====== Provided data ======

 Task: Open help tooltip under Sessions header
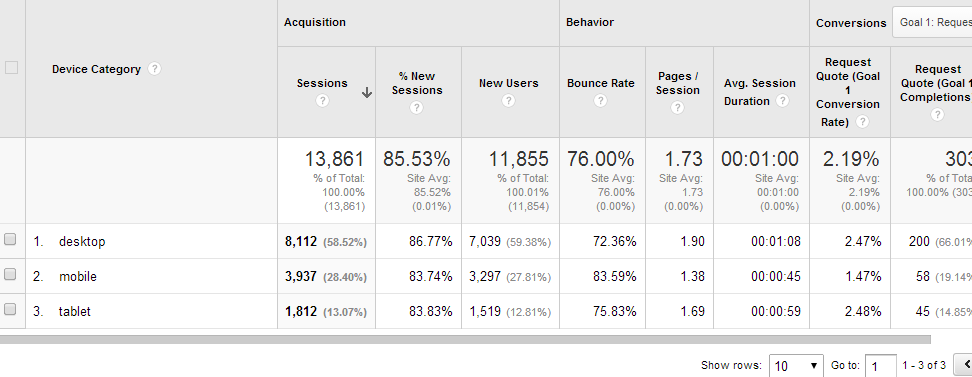click(x=322, y=100)

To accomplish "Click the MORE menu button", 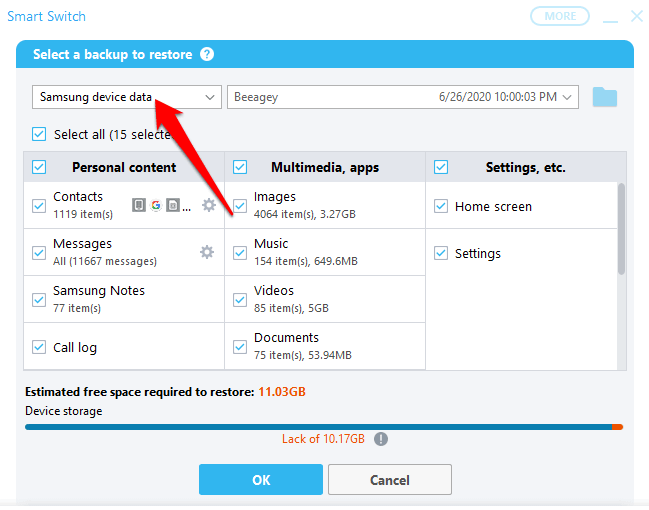I will [x=560, y=16].
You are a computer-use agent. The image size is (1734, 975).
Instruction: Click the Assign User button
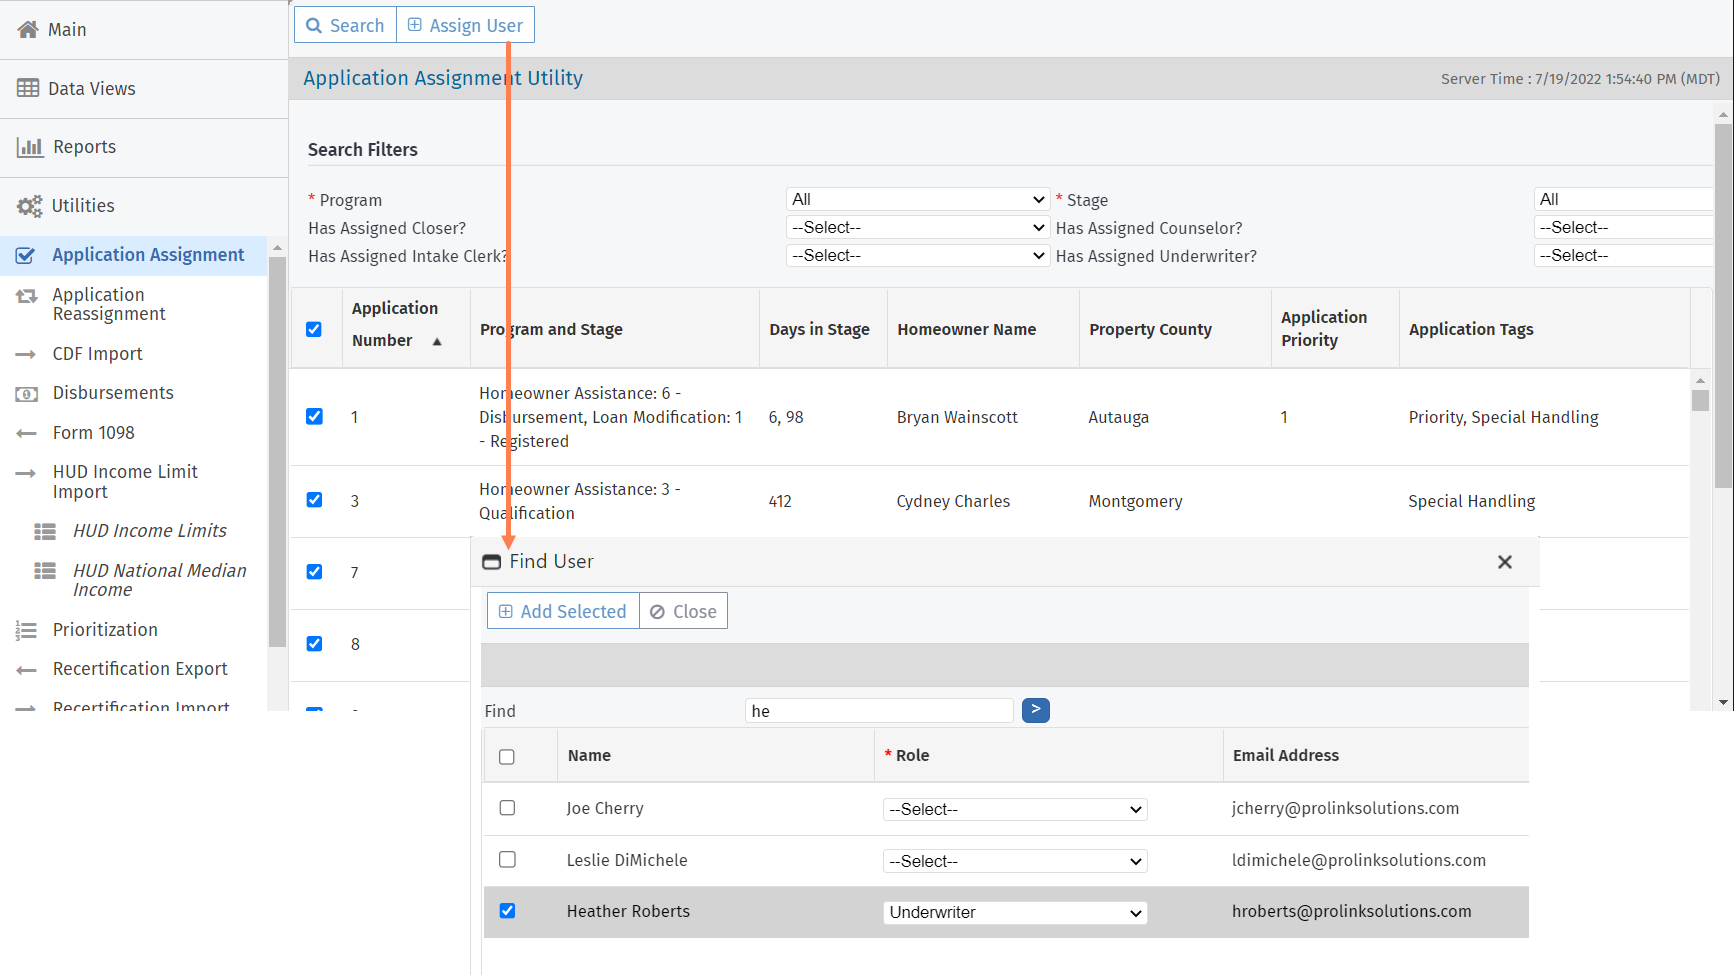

======

• **Problem details**
Each line from the one with "You are a computer-use" through the final line of the records must be copied exactly, with no pictures and no additional lines.

• **Response to this exercise**
You are a computer-use agent. The image size is (1734, 975).
Instruction: Click the Assign User button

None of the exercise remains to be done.